[Text and item location entries]
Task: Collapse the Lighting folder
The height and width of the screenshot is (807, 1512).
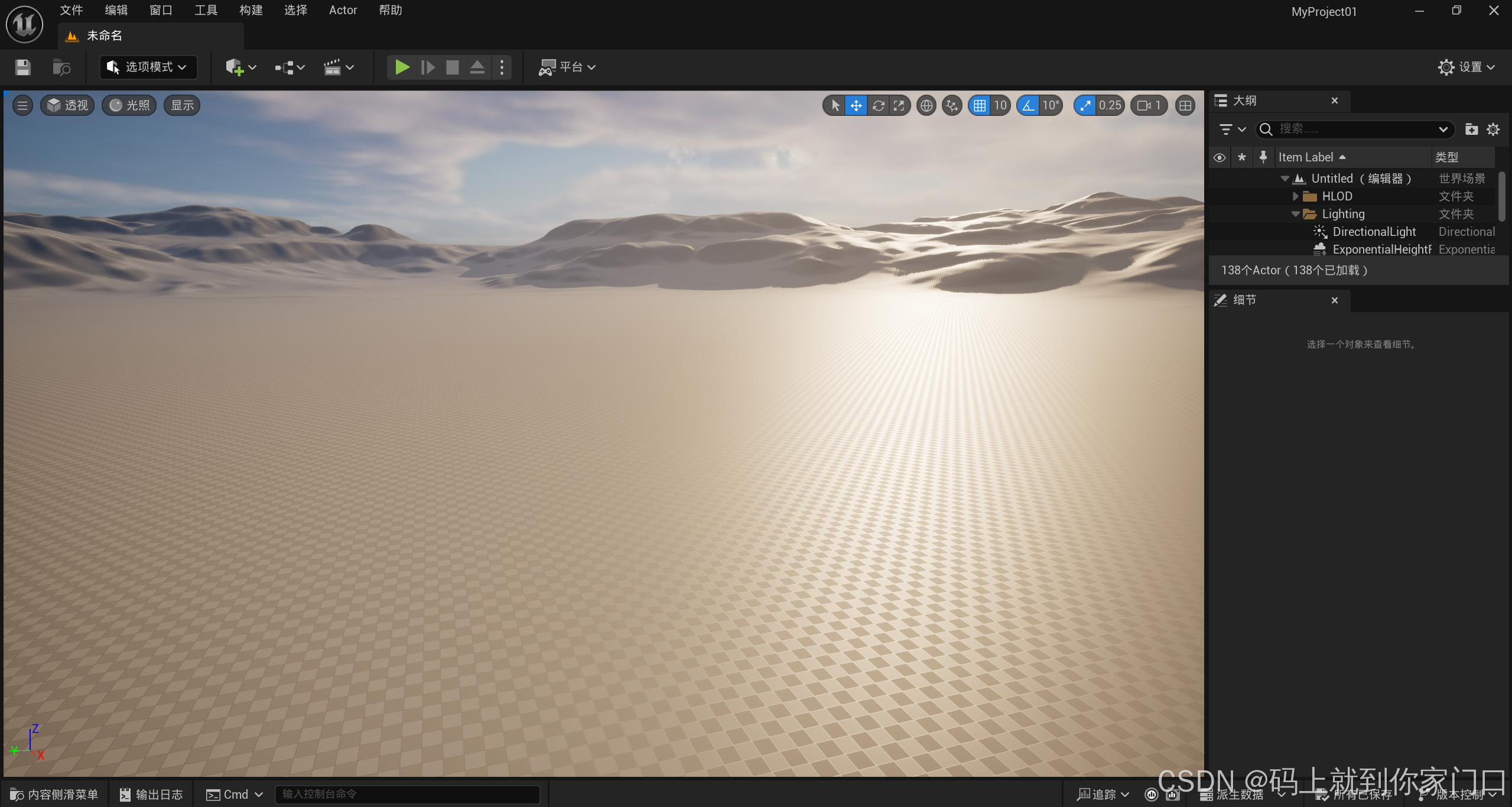Action: tap(1295, 214)
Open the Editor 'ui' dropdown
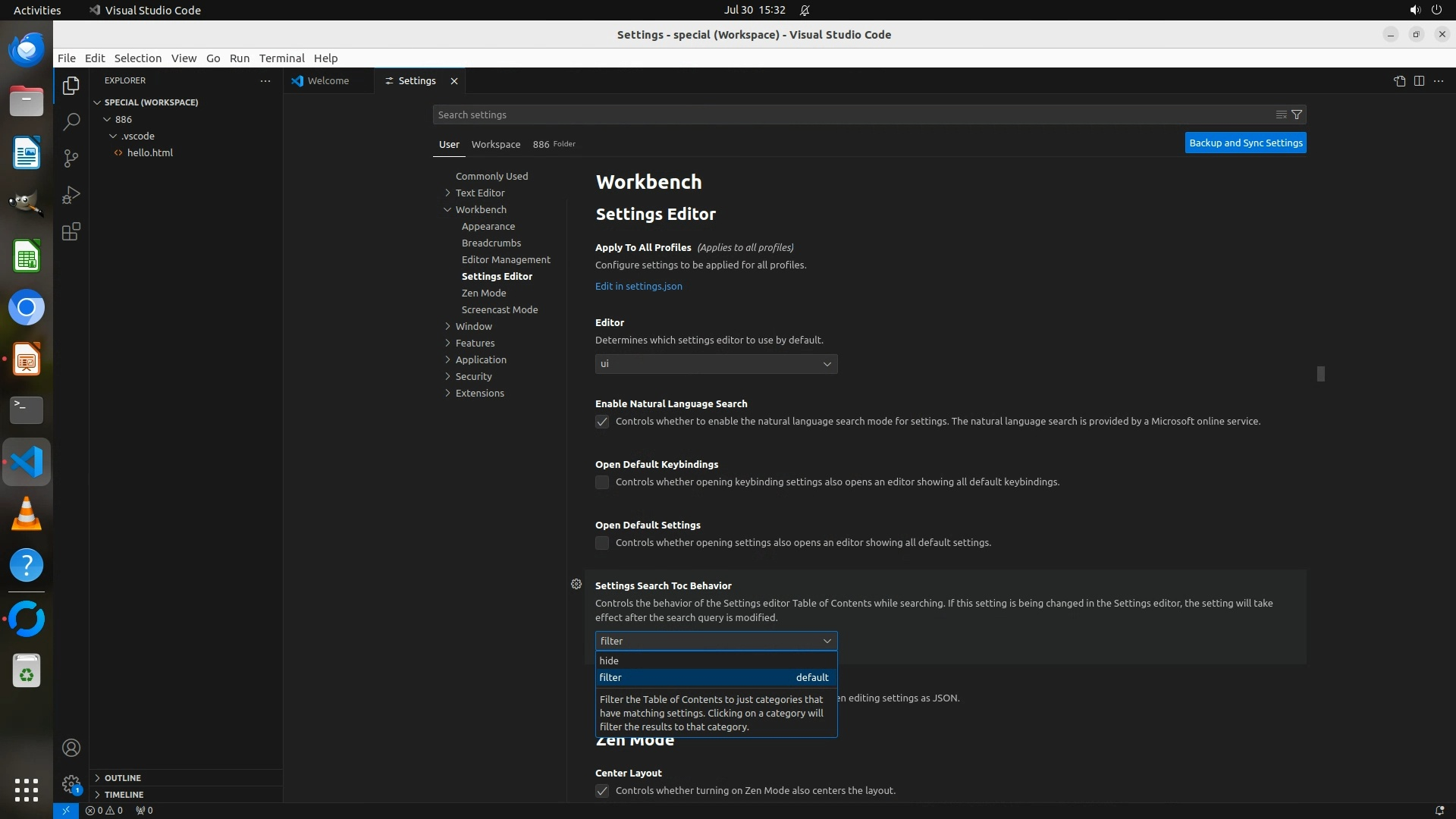The height and width of the screenshot is (819, 1456). pyautogui.click(x=716, y=364)
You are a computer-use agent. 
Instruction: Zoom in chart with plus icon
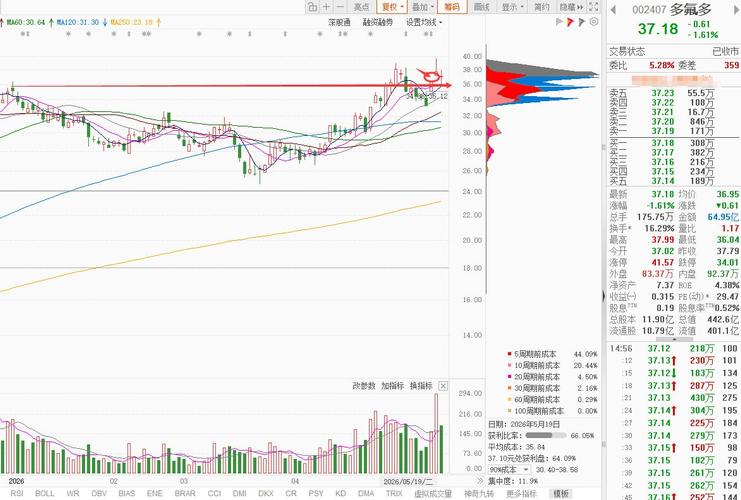[x=326, y=7]
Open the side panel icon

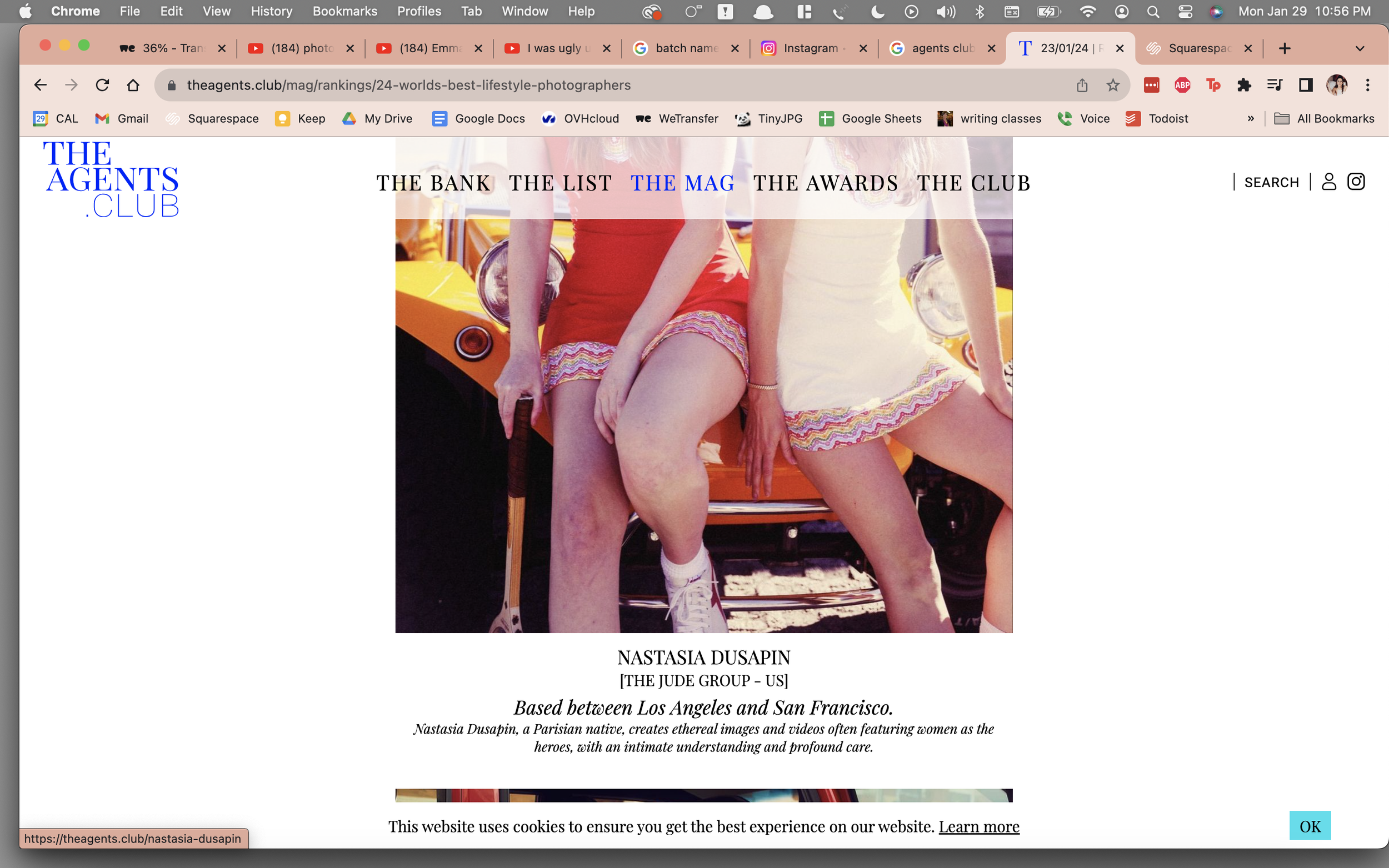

* [Instructions for the task]
State how many lines in the entries above contain the word "icon". Give only the number.

* [Response]
2